**Brief**
Would you output all the data exactly as it stands?

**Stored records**
—————
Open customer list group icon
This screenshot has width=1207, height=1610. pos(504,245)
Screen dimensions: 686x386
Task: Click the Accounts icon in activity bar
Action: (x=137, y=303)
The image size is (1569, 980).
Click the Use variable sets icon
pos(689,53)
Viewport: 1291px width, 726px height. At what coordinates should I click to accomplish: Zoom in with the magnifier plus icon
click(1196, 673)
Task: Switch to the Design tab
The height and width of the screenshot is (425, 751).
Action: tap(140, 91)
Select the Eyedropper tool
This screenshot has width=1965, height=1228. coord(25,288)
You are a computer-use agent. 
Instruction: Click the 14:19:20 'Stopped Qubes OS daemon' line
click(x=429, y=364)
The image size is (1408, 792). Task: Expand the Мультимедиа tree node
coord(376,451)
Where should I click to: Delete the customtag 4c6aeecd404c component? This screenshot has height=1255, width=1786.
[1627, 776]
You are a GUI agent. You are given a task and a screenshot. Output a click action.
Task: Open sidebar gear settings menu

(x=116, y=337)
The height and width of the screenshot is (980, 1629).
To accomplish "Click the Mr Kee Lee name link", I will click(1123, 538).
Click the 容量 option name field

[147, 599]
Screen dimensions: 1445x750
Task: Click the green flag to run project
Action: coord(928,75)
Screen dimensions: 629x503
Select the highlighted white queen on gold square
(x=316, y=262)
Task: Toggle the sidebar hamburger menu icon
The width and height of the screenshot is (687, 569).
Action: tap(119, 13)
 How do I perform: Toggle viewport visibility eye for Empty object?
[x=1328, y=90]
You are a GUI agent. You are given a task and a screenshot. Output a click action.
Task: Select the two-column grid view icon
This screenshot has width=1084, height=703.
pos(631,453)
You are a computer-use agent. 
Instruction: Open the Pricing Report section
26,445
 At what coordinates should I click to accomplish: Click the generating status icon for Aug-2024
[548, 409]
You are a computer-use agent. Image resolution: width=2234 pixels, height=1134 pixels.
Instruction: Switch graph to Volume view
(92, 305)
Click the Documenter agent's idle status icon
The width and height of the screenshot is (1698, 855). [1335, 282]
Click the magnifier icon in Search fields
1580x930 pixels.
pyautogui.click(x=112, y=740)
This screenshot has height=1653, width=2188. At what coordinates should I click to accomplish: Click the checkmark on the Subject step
—————
**Task output**
Open customer list group icon
This screenshot has width=1207, height=1610. pos(504,245)
Screen dimensions: 686x386
Task: Click the Accounts icon in activity bar
Action: (x=137, y=303)
The image size is (1569, 980).
Click the Use variable sets icon
pos(689,53)
Viewport: 1291px width, 726px height. At what coordinates should I click to accomplish: Zoom in with the magnifier plus icon
click(1196, 673)
Task: Switch to the Design tab
The height and width of the screenshot is (425, 751).
Action: tap(140, 91)
Select the Eyedropper tool
This screenshot has width=1965, height=1228. coord(25,288)
You are a computer-use agent. 
Instruction: Click the 14:19:20 'Stopped Qubes OS daemon' line
click(x=429, y=364)
The image size is (1408, 792). Task: Expand the Мультимедиа tree node
coord(376,451)
Where should I click to: Delete the customtag 4c6aeecd404c component? This screenshot has height=1255, width=1786.
[1627, 776]
You are a GUI agent. You are given a task and a screenshot. Output a click action.
Task: Open sidebar gear settings menu

(x=116, y=337)
The height and width of the screenshot is (980, 1629).
To accomplish "Click the Mr Kee Lee name link", I will click(1123, 538).
Click the 容量 option name field

[147, 599]
Screen dimensions: 1445x750
Task: Click the green flag to run project
Action: coord(928,75)
Screen dimensions: 629x503
Select the highlighted white queen on gold square
(x=316, y=262)
Task: Toggle the sidebar hamburger menu icon
The width and height of the screenshot is (687, 569).
Action: tap(119, 13)
 How do I perform: Toggle viewport visibility eye for Empty object?
[x=1328, y=90]
You are a GUI agent. You are given a task and a screenshot. Output a click action.
Task: Select the two-column grid view icon
This screenshot has width=1084, height=703.
pos(631,453)
You are a computer-use agent. 
Instruction: Open the Pricing Report section
26,445
 At what coordinates should I click to accomplish: Click the generating status icon for Aug-2024
[548, 409]
You are a computer-use agent. Image resolution: width=2234 pixels, height=1134 pixels.
Instruction: Switch graph to Volume view
(92, 305)
Click the Documenter agent's idle status icon
The width and height of the screenshot is (1698, 855). [1335, 282]
Click the magnifier icon in Search fields
1580x930 pixels.
pyautogui.click(x=112, y=740)
This screenshot has height=1653, width=2188. At what coordinates should I click to accomplish: Click the checkmark on the Subject step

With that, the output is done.